A transgender woman recently won a case against a Channel Islands ferry company for both direct and indirect discrimination.
The ferry’s toilets were labelled “gents” and “ladies” and when the woman spoke to the company to ask which she should use, a member of staff advised her to use the disabled toilets. The woman then brought a case against the ferry company. This highlights growing issues around transgender identities and how easy it is for discrimination to arise in a work setting.
A Question of Identity and Awareness
Ignorance is no excuse. If employees display a lack of awareness in how to correctly address a transgender person, then there is the likelihood that it will impact on their employer.
Gender is all about identity and identity can be a sensitive issue. Insensitivity has consequences
Businesses have a responsibility to address employee awareness issues to minimise the potential for discrimination. In the ferry company case, the employee’s response was ruled as direct discrimination, whereas the signs on the toilets amounted to indirect discrimination.

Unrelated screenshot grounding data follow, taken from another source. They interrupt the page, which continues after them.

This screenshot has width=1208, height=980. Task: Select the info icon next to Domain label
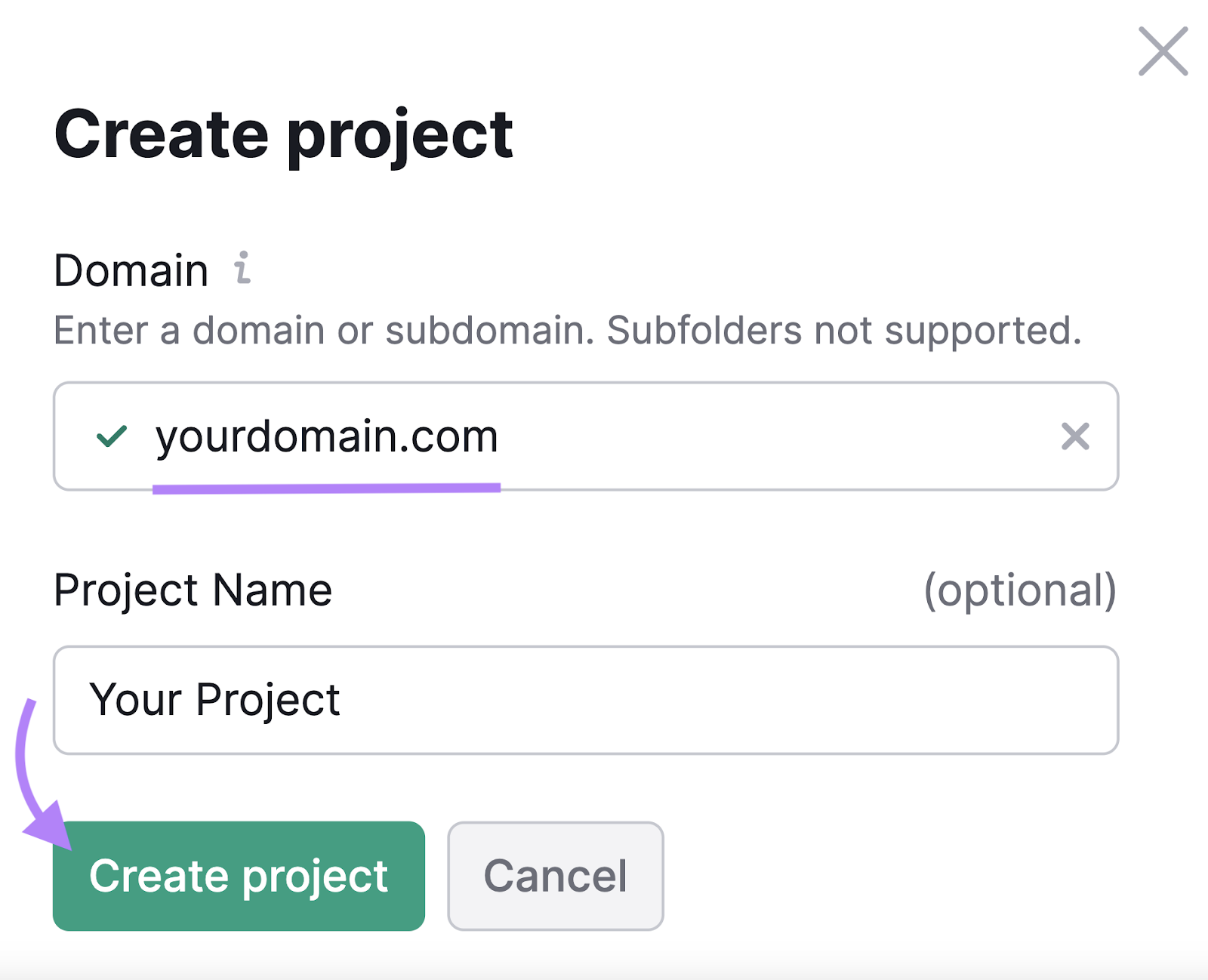click(243, 270)
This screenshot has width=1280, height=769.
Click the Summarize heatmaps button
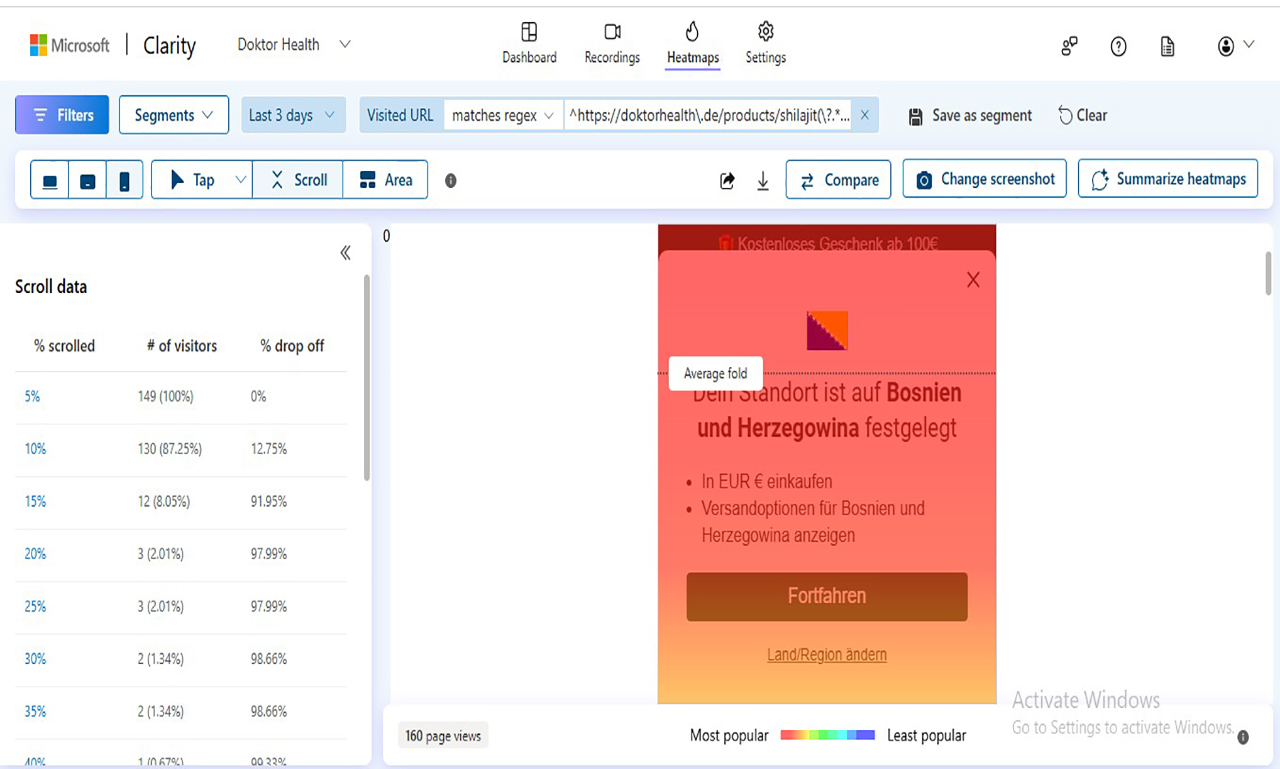(1168, 179)
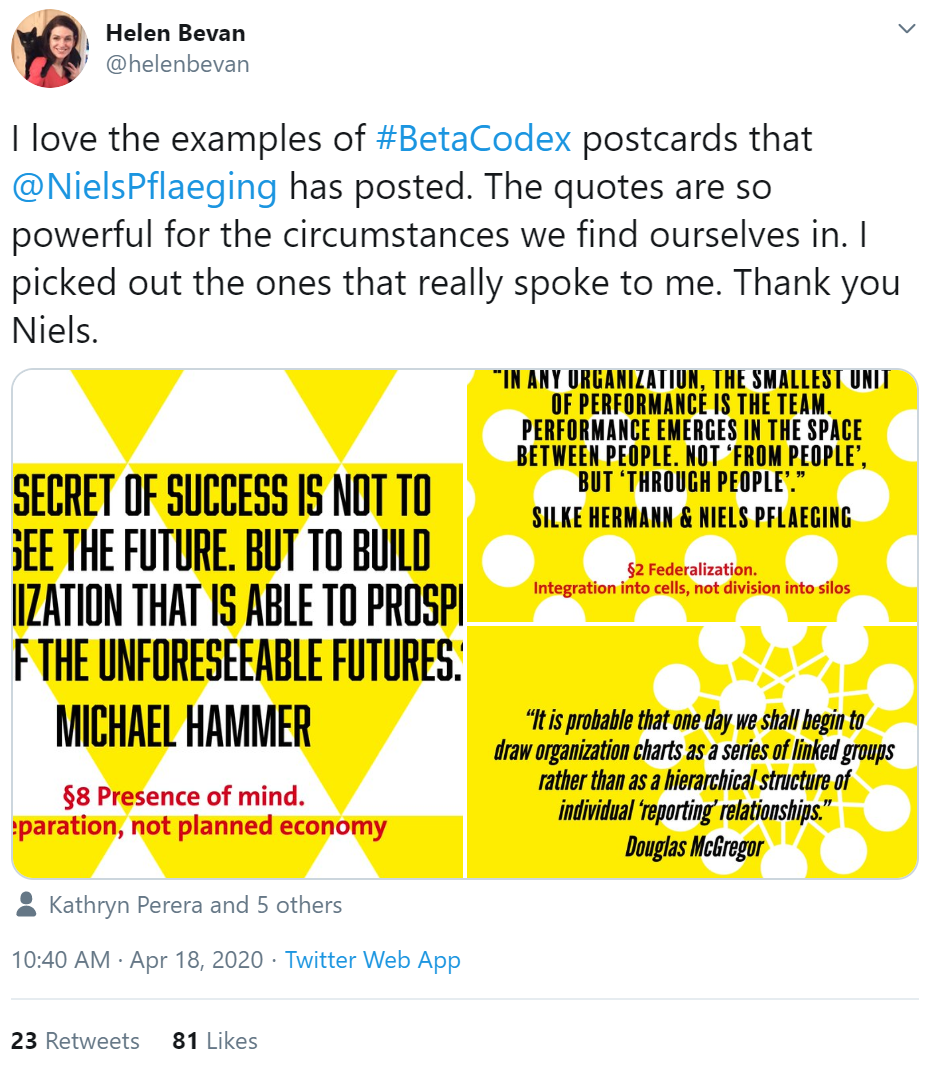Click the Twitter Web App source link
The image size is (932, 1069).
372,959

There may be times where it seems as though everyone is being treated the same, but in fact this treatment may have a different, and worse, effect on some people because of who they are. This can amount to indirect discrimination.

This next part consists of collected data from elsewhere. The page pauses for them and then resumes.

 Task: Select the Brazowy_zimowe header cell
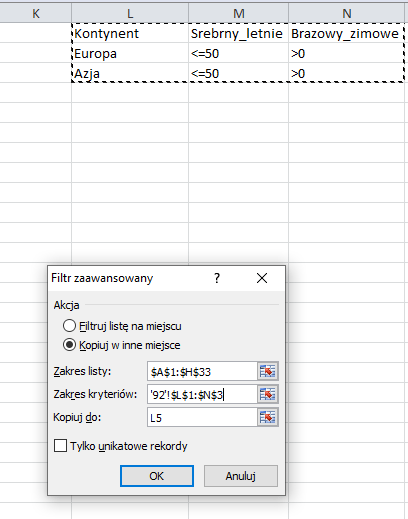[346, 33]
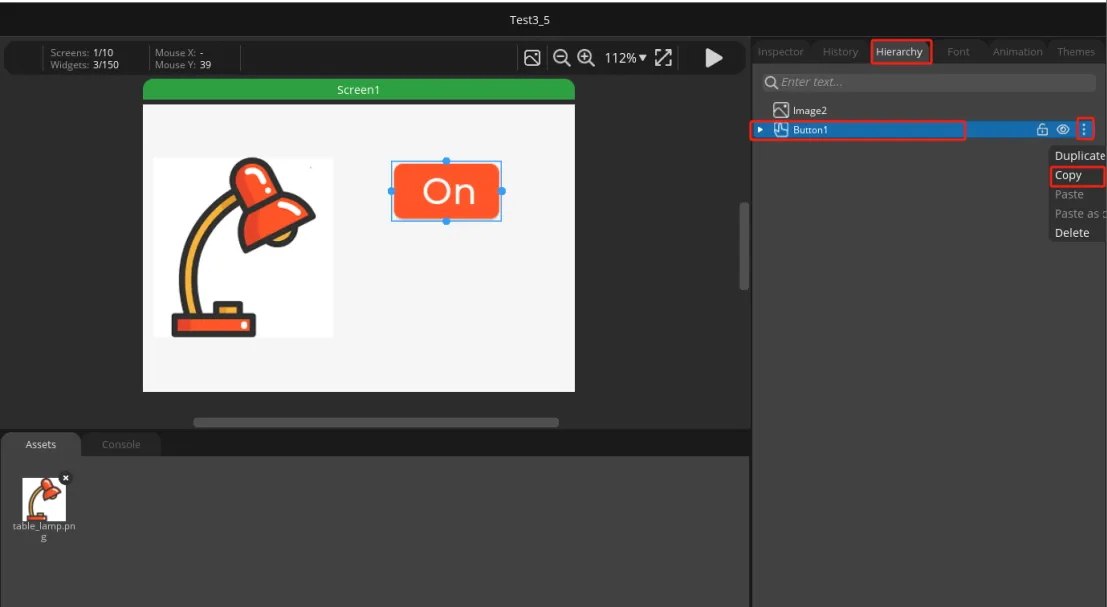Expand the Button1 tree arrow
The image size is (1107, 607).
pos(760,130)
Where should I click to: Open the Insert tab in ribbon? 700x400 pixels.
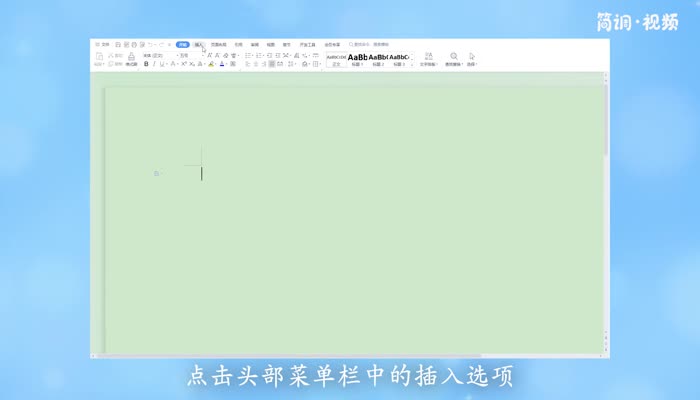click(199, 45)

With regard to signs, inclusivity experts recommend the use of symbols as opposed to words to overcome issues of any sort of indirect discrimination.
No one wants to feel excluded, nor does a business want to find itself found guilty of unlawful discriminatory practices. This transgender discrimination case is a landmark ruling. It also demonstrates the importance for businesses to review their policies, practices and procedures to avoid both direct and indirect discrimination. Where there is any doubt, the best advice is to seek professional HR guidance.